▶ [Excerpted passage]:
Tourism decline under Covid-19

Almost one year ago, a pneumonia detected in Wuhan, China, was first reported to WHO country office. From that starting point the novel virus spread rapidly in the country region that, as preventive measure to contain the virus, was immediately put into lockdown.

Around April, the Covid-19 cases have been confirmed at approximated 2 million in over 200 countries which all responded with NPIs, nonpharmaceutical interventions, like home isolation, voluntary/required quarantine, social distancing, closure of schools and universities and postponement of socials events and sport initiatives.

Together with these measures, international and regional travel restrictions have been introduced making the tourism demand decline: from airlines to cruises ships to hospitality sector. Particularly, the impact of the virus has been able to shout down accommodations and resources attractivity that have always been fundamental elements of the touristic supply chain; restaurants could only continue their activities through take away and delivery service but many of them prefer to close temporarily all the activities if they could not apport all the government adjustments.

In a few months, the framing of global tourism system moved from over-tourism to non-tourism as illustrates by blogging, articles and photos (Condé Nast Traveller, 2020) and it seems to be a permanent, transformative step for the tourism sector due to its own peculiar characteristics: the unsold capacity determines the tourism revenue to be permanently lost.

It is important to say that the global tourism has been exposed to many pandemic crisis in the past; some examples are the Sars (severe acute respiratory syndrome) outbreak in 2003, Swine flu 2009-2012, Mers (Middle east respiratory syndrome) in 2012 and Ebola outbreak during 2014-2016.

Even if the reasons for increasing pandemic threats in the 21st century could be connect to the rapid growth and mobile world population, the urbanization trends, the industrialized food production in global value chains and the developing of global transport networks able to act like “vectors” in the spread of pathogens, all these disease outbreaks are the result of the man-made impact on ecosystems and its diversity.

As regarding the projected impacts, various industries have already published the consequences of covid-19 for the global tourism industry in 2020. The magnitude of the impact is fundamental to understand if the pandemic will develop further.

As UNWTO mentioned, it has already been observed a 20-30% decline in 2020 international arrivals that would translate into concrete losses of tourism receipts of US$300-450 billion. The WTTC, on the other hand, estimated a loss up top to US$2.1 trillion in 2020.

For anyone employed in global tourism, the crisis has become soon a personal moment of uncertainty: many businesses have already laid off most of their staff.

In the airlines sector, at least those airlines as Scandinavian airlines, Singapore airlines, Virgin and TUI, a German tour operator, have already received an excess of US$15 billion in state aids. Furthermore, several climate campaigners have already called on governments to bail out airlines only on conditions including a focus on workers, emission reductions and carbon pricing.

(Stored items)
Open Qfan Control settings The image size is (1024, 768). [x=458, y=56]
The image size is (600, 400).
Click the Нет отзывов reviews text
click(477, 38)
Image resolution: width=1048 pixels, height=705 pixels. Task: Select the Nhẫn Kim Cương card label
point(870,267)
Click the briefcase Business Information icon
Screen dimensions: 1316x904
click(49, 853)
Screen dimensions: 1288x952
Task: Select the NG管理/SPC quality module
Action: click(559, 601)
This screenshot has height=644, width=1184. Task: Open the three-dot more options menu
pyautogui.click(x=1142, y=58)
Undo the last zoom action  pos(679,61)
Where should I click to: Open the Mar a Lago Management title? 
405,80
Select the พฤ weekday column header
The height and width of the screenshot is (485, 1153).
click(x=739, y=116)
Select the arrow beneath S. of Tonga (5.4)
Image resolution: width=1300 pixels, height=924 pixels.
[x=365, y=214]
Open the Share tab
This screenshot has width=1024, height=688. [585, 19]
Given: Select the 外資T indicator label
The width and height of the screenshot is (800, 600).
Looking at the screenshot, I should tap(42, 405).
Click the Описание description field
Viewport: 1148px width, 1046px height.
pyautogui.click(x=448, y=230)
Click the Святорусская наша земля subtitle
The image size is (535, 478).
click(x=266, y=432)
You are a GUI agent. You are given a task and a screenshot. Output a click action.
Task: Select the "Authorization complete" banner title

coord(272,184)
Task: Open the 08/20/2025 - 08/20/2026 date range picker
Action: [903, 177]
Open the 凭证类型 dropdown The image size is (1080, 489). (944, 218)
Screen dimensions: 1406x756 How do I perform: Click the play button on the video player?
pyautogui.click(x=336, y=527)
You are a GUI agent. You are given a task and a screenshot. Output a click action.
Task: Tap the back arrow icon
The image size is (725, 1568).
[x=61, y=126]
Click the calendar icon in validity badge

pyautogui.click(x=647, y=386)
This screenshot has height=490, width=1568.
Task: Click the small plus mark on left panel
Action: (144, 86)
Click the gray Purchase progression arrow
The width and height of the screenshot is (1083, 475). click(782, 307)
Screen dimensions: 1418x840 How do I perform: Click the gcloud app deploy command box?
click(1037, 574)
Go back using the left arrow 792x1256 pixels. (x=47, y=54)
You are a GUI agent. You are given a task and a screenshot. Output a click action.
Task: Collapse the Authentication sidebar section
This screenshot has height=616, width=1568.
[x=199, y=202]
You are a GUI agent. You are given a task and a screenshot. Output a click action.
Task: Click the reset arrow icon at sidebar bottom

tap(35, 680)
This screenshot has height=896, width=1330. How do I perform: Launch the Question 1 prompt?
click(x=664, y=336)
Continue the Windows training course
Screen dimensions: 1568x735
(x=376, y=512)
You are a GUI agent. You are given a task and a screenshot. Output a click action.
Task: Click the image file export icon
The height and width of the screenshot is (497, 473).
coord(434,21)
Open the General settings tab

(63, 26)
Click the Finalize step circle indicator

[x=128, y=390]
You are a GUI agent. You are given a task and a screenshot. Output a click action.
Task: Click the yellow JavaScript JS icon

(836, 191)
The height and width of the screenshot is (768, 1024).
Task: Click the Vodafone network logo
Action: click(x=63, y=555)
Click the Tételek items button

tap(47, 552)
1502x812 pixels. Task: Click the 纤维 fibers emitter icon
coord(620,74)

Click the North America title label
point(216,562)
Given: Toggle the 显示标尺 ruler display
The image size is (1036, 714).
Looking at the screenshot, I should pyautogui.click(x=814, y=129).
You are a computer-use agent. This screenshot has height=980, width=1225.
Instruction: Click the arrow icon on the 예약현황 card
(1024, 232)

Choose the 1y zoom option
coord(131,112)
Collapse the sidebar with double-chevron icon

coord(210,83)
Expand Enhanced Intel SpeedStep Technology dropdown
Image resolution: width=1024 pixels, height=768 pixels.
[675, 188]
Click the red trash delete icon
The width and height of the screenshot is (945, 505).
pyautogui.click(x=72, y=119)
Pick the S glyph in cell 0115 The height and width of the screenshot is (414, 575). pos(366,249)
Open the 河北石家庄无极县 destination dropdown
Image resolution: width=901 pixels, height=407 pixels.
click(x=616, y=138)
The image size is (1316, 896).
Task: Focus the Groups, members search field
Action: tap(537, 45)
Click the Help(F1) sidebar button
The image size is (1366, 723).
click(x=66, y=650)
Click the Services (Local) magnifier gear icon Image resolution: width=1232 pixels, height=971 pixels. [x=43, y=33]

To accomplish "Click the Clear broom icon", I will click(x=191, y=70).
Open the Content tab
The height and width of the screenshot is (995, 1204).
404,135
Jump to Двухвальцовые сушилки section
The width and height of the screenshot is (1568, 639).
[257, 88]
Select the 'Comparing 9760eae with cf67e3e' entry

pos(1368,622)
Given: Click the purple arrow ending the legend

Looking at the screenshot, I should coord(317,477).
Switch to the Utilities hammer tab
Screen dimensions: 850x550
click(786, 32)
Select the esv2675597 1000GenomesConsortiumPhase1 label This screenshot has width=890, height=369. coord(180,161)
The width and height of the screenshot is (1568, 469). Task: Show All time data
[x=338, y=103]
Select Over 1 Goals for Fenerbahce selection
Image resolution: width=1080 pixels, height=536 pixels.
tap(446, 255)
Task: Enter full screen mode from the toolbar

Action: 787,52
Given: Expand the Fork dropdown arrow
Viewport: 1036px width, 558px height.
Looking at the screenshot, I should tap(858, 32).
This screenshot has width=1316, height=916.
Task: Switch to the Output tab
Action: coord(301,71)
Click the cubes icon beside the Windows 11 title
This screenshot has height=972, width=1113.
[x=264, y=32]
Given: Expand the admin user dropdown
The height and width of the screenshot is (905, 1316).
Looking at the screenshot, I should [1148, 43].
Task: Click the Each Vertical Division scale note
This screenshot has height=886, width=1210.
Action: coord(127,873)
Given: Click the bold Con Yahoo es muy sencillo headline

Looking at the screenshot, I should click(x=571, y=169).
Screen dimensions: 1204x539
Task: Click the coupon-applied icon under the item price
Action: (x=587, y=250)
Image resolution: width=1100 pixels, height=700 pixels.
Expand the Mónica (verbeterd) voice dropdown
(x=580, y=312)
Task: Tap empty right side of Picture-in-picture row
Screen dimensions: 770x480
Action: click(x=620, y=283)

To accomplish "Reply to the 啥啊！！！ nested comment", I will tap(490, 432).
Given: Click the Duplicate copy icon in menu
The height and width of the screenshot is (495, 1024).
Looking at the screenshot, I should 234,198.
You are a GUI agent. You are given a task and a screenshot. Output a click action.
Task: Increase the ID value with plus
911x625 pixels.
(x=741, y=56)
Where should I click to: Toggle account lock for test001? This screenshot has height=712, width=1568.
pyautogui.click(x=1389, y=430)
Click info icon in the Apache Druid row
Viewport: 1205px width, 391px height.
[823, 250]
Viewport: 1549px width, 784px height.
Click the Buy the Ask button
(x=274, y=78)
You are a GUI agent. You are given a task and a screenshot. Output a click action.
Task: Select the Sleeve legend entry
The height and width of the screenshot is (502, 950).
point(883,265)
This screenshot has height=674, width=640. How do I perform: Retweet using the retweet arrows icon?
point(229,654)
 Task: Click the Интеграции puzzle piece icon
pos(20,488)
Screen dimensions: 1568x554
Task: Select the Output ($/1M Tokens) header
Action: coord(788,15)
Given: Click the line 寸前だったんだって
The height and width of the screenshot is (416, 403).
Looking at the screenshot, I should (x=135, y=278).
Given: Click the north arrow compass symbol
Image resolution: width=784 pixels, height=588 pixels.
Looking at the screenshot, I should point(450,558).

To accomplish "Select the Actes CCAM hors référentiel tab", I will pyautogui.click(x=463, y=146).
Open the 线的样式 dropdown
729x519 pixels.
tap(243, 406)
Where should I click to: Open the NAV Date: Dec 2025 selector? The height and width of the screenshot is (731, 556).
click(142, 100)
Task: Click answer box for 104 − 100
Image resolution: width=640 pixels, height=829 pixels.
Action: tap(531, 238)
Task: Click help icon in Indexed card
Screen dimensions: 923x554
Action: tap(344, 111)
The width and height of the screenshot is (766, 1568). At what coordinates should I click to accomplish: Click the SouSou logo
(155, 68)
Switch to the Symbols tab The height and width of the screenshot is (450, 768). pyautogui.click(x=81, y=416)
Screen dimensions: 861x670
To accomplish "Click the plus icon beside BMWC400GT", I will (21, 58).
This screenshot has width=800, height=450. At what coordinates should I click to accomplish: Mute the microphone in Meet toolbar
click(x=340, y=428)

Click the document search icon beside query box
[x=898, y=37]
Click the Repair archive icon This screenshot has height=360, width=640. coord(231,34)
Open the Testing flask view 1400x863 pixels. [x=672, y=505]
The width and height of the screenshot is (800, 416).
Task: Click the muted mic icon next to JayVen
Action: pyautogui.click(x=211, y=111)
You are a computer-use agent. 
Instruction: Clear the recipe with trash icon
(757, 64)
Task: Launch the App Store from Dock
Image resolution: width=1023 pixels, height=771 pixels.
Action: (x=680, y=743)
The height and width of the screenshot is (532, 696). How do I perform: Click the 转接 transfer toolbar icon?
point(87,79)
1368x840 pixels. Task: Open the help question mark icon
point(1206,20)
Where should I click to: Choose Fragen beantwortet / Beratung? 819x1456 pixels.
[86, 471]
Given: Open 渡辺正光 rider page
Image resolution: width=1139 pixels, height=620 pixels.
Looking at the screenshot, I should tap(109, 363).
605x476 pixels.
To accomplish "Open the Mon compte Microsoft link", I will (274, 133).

▶ [Tasks to complete]:
**a.** According to the text on tourism decline under Covid-19, what decline in 2020 international arrivals did UNWTO observe?
**b.** Resume the text on tourism decline under Covid-19 from the point where it stops.

▶ [Responses per task]:
**a.** A 20-30% decline.

**b.**
In accommodation sector as well, the industry revenue forecasts a significant decline, and the domestic markets are encouraged to recover first.

Sport events and MICE, social distancing will remain a major part of NPIs strategies to limit the speed of the pandemic. According to these solutions major sport leagues a eps Europe and America have been postponed including the UEFA EURO 2020 and the Summer Olympic Games. Small and Medium restaurants as well are facing problems recovering since they usually experience limited liquidity and small profit margins.

The sub-sector of the cruises is often setting for outbreaks of infections because of their closed environment (contacts among travellers from different countries).

The American Enterprise institute (2020) has already outlined a series of steps to follow aiming at firstly containing the spread of the virus and later aiming at banish the disease for good.

The first phase should consist in slowing the spread; to move to phase two some conditions needs like sustainable reduction in new cases and the ability from the hospitals to treat all patients requiring hospitalisation without resorting to crisis standard of care, to be achieved.

Further, in the second phase, it has been suggested the majority of schools, universities and businesses to reopen but home working should continue where convenient in order to limit contact within the community.

Then, when a vaccine is developed and received authorization to be implemented, phase three should be follow and NPIs can be lifted. Only once the vaccination is completed, global tourism could re-start leading to the final phase of rebuild readiness for the next pandemic.

In conclusion, the magnitude of what the Corona-19 has been done so far was certainty unexpected but there is no urge to return to business as usual.

The pandemic itself is raising some questions ,that need to be rightfully addressed, related to the role of domestic tourism in the recovery and long-term transformations, the doubt of the pandemic as a way to “tighter” border and support nationalism, the role of the financial stimulus and the consequences for austerity and climate change: a striking lesson for sure able to accelerate, as we hope, the transformation or at least a reorganization step by step for a new sustainable tourism.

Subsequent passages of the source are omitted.